§ DIRECTIONS
Given the entries that follow, write out exactly the lines starting at the one containing "LIVING CARD GAME (100, 2261)" and ending at the one containing "Xem tuổi xây nhà (157, 51)", both ends included, and only those.
====================
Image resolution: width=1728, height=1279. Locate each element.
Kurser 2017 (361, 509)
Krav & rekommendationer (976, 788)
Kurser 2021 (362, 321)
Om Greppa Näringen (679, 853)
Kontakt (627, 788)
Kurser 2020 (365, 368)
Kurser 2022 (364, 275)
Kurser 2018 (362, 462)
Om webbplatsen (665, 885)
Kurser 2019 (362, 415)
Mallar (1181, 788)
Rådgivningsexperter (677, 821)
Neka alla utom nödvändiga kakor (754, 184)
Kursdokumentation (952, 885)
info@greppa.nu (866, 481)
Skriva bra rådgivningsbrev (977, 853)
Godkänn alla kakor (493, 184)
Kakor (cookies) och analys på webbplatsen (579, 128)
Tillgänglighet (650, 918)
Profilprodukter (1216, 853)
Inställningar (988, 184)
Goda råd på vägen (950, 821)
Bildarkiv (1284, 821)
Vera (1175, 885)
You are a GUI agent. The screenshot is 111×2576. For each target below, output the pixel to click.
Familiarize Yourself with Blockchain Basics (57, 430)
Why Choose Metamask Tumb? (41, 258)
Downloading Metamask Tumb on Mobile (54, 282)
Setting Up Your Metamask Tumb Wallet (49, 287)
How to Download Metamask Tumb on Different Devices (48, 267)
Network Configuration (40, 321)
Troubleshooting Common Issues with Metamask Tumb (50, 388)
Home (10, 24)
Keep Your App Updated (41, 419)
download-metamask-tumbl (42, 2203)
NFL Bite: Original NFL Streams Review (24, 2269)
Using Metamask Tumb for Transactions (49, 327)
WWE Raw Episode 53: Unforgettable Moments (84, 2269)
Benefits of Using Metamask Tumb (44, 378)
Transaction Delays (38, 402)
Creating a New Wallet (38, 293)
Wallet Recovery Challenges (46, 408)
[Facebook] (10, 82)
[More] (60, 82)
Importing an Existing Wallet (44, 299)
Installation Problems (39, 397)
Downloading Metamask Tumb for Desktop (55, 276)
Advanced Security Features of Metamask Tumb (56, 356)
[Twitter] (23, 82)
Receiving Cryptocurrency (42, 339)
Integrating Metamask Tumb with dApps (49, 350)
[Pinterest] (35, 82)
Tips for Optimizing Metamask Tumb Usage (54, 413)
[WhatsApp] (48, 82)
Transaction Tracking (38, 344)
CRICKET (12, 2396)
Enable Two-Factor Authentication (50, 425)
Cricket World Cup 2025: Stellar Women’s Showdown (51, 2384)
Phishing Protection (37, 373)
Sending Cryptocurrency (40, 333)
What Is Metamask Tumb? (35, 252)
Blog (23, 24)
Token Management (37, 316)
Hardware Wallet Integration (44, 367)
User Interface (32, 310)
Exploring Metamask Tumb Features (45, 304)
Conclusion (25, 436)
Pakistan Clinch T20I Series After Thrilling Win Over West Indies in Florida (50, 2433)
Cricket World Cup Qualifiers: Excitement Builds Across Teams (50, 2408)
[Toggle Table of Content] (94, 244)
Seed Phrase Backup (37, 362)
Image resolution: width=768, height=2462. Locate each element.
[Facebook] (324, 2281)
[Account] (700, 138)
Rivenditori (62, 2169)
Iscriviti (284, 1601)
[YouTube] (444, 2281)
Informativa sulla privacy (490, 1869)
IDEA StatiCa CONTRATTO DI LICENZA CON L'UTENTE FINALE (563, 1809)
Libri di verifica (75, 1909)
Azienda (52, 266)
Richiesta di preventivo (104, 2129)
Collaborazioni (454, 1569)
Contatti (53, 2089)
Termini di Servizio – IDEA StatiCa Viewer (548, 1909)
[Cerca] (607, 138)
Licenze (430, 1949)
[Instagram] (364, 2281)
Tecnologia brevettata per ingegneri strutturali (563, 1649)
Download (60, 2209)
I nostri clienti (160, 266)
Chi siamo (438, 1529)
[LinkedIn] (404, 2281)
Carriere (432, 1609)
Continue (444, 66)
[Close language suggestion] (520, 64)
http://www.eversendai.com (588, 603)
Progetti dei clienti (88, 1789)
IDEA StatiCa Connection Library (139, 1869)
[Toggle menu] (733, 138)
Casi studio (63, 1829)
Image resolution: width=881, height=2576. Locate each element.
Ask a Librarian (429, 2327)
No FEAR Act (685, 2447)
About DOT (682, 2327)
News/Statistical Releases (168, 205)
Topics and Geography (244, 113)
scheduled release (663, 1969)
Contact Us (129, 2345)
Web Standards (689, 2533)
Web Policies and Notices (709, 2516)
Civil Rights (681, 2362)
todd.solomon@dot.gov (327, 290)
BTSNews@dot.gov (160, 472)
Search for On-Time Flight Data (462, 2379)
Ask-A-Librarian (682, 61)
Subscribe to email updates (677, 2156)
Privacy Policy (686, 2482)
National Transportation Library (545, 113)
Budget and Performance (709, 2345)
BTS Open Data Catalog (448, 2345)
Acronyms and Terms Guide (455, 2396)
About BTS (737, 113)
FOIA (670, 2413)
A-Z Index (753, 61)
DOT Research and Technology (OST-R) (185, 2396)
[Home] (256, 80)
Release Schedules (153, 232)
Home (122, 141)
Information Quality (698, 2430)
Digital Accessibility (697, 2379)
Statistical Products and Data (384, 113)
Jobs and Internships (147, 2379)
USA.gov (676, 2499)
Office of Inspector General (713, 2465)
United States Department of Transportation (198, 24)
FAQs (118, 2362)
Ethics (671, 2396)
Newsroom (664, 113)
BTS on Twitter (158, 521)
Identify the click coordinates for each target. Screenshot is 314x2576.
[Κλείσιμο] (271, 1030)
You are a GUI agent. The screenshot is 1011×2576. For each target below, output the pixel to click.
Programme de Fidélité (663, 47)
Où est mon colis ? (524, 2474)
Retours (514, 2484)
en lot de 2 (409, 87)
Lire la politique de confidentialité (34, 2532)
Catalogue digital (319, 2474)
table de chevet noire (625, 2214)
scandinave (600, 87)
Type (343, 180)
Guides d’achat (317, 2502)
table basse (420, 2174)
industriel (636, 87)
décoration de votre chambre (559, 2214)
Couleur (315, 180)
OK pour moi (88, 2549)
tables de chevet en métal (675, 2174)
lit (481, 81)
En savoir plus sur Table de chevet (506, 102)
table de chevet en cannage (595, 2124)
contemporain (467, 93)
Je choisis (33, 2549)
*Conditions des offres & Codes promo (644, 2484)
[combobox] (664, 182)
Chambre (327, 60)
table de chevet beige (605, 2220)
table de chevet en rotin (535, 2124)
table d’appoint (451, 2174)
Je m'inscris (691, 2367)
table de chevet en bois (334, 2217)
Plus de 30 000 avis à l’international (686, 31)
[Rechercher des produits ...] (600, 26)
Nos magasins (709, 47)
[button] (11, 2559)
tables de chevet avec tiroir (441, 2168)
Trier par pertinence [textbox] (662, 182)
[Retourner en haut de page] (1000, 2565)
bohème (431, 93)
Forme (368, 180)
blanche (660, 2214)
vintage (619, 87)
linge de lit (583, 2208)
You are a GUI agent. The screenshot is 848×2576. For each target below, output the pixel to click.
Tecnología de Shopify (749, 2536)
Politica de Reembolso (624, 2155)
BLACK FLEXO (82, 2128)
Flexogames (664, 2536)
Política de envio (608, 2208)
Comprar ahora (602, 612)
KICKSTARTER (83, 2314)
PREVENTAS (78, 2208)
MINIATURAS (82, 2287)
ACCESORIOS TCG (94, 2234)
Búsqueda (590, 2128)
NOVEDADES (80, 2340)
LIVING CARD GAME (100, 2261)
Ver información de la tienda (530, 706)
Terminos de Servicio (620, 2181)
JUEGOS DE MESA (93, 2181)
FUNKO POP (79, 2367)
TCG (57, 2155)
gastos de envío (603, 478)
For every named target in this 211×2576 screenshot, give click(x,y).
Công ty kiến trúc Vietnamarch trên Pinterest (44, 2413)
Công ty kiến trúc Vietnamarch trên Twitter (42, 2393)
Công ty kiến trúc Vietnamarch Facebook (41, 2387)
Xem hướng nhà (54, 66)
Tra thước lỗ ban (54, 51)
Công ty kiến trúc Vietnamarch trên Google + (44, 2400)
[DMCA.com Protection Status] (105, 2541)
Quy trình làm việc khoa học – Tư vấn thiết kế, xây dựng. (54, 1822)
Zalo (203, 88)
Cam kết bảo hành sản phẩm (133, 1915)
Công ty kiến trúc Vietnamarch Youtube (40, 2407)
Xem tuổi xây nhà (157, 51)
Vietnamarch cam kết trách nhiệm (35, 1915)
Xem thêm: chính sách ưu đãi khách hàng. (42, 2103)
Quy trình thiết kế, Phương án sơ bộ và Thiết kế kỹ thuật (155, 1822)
====================
§ ANSWER SECTION
LIVING CARD GAME (100, 2261)
Ver información de la tienda (530, 706)
Terminos de Servicio (620, 2181)
JUEGOS DE MESA (93, 2181)
FUNKO POP (79, 2367)
TCG (57, 2155)
gastos de envío (603, 478)
For every named target in this 211×2576 screenshot, give click(x,y).
Công ty kiến trúc Vietnamarch trên Pinterest (44, 2413)
Công ty kiến trúc Vietnamarch trên Twitter (42, 2393)
Công ty kiến trúc Vietnamarch Facebook (41, 2387)
Xem hướng nhà (54, 66)
Tra thước lỗ ban (54, 51)
Công ty kiến trúc Vietnamarch trên Google + (44, 2400)
[DMCA.com Protection Status] (105, 2541)
Quy trình làm việc khoa học – Tư vấn thiết kế, xây dựng. (54, 1822)
Zalo (203, 88)
Cam kết bảo hành sản phẩm (133, 1915)
Công ty kiến trúc Vietnamarch Youtube (40, 2407)
Xem tuổi xây nhà (157, 51)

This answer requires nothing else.